Zitierlink: https://hdl.handle.net/21.11116/0000-000B-577B-A
Zusammenfassung
Bright quasars, powered by accretion onto billion-solar-mass black holes, already existed at the epoch of reionization, when the Universe was 0.5–1 billion years old. How these black holes formed in such a short time is the subject of debate, particularly as they lie above the correlation between black-hole mass and galaxy dynamical mass in the local Universe. What slowed down black-hole growth, leading towards the symbiotic growth observed in the local Universe, and when this process started, has hitherto not been known, although black-hole feedback is a likely driver.

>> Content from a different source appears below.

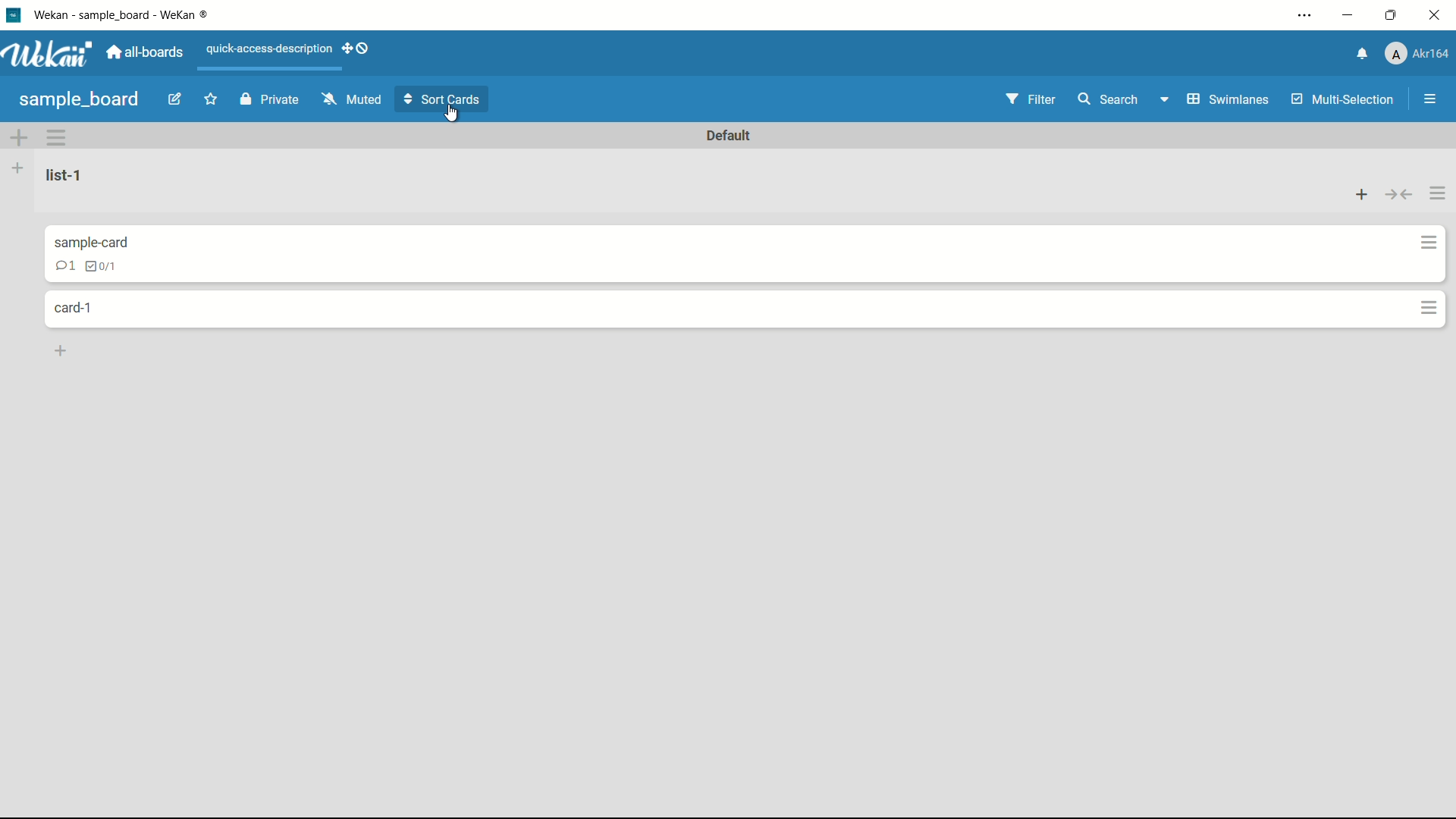  Describe the element at coordinates (1350, 15) in the screenshot. I see `minimize` at that location.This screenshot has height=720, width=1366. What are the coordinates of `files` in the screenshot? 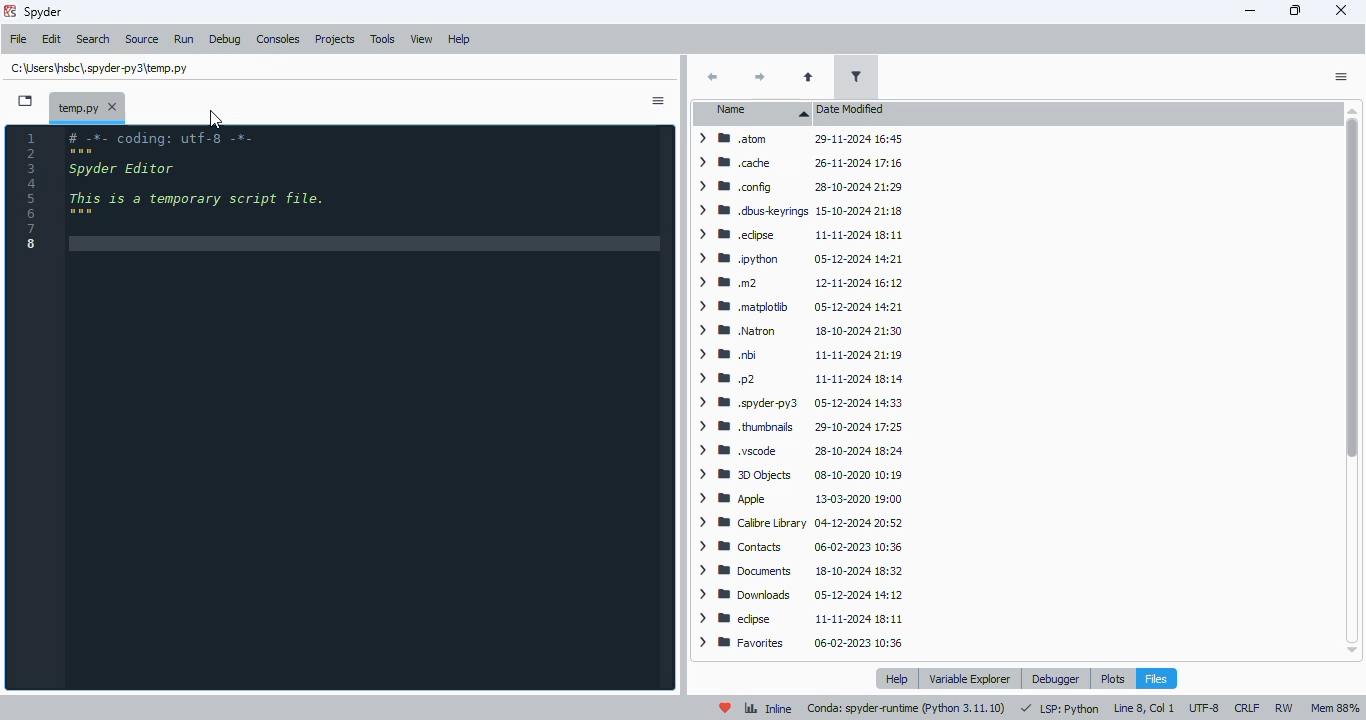 It's located at (1156, 678).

Here we report optical and near-infrared observations of a sample of quasars at redshifts 5.8 ≲ z ≲ 6.6. About half of the quasar spectra reveal broad, blueshifted absorption line troughs, tracing black-hole-driven winds with extreme outflow velocities, up to 17% of the speed of light. The fraction of quasars with such outflow winds at z ≳ 5.8 is ≈2.4 times higher than at z ≈ 2–4. We infer that outflows at z ≳ 5.8 inject large amounts of energy into the interstellar medium and suppress nuclear gas accretion, slowing down black-hole growth. The outflow phase may then mark the beginning of substantial black-hole feedback. The red optical colours of outflow quasars at z ≳ 5.8 indeed suggest that these systems are dusty and may be caught during an initial quenching phase of obscured accretion.